• What this exercise asks:
[A] Answer these questions using the guide to chlorine tablets:
(i) What are most 3-inch pool tablets made of?
(ii) Over how many days do the tablets release sanitizer?
(iii) How much of its power can unstabilized chlorine lose to UV rays in a few hours on a sunny day?
[B] Write out the part of the guide to chlorine tablets that opens with the words containing "Here's everything you" and closes with "mistakes to avoid.".
[C] State whether each statement agrees with the guide to chlorine tablets, and quote the words that decide it:
(i) Tablets keep free chlorine in the 1–3 ppm range between weekly check-ins.
(ii) Trichlor is a fast-dissolving form of chlorine.
(iii) In most cases of problem water, the tablets themselves were the cause.

• Passage given:
######
How to Use Chlorine Tablets the Right Way (Dosage, Placement, and Mistakes to Avoid)
Chlorine tablets are the easiest way to keep a pool sanitized — drop them in a dispenser, and they quietly protect your water all week. But "easy" doesn't mean foolproof. We regularly hear from pool owners whose water turned cloudy, whose liners developed bleached spots, or whose chlorine readings stayed stubbornly low — and in most cases, the tablets weren't the problem. How they were used was.
Here's everything you need to know to get it right: how tablets work, exactly how many your pool needs, where to put them, and the five mistakes to avoid.
What Chlorine Tablets Actually Do
Most 3-inch pool tablets are made of trichlor (trichloroisocyanuric acid) — a stabilized, slow-dissolving form of chlorine that's about 90% available chlorine. Two things make them the backbone of low-effort pool care:
- They dissolve slowly. Instead of the spike-and-crash of liquid chlorine, tablets release sanitizer gradually over 3–7 days, holding your free chlorine in the ideal 1–3 ppm range between weekly check-ins.
- They're pre-stabilized. Each tablet contains cyanuric acid (CYA), which shields chlorine from being destroyed by sunlight. Unstabilized chlorine can lose 90% of its power to UV rays in just a few hours on a sunny day.
######
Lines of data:
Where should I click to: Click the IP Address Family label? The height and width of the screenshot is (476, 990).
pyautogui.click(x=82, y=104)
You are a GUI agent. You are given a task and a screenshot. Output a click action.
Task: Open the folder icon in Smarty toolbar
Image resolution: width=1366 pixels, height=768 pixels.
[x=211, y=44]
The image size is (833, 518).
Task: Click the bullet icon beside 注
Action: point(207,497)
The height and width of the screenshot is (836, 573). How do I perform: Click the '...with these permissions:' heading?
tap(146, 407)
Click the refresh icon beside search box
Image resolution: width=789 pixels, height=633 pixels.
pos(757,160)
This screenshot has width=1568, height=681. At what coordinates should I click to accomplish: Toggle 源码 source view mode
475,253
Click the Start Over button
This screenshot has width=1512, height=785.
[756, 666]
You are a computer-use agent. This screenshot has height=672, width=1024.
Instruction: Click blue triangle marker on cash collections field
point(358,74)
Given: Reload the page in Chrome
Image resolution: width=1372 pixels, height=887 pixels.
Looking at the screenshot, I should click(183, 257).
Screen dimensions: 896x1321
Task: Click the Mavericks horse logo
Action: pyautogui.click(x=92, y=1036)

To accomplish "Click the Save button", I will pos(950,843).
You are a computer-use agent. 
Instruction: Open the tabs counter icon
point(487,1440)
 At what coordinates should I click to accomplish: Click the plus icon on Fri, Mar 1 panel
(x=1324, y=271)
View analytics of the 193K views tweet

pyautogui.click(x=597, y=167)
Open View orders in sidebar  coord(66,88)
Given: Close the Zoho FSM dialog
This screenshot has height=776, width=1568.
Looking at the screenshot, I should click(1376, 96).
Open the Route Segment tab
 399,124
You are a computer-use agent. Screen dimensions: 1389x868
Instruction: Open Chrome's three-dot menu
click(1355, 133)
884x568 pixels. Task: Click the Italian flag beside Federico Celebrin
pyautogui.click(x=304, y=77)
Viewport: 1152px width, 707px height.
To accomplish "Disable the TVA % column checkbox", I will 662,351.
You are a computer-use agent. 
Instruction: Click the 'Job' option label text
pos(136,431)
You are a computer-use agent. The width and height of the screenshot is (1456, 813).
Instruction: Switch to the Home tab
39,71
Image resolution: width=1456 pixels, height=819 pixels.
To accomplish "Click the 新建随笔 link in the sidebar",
######
• Per-task outputs:
[A]
(i) Trichlor (trichloroisocyanuric acid)
(ii) 3–7 days
(iii) 90%

[B]
Here's everything you need to know to get it right: how tablets work, exactly how many your pool needs, where to put them, and the five mistakes to avoid.

[C]
(i) Yes: "holding your free chlorine in the ideal 1–3 ppm range between weekly check-ins"
(ii) No: "a stabilized, slow-dissolving form of chlorine"
(iii) No: "in most cases, the tablets weren't the problem"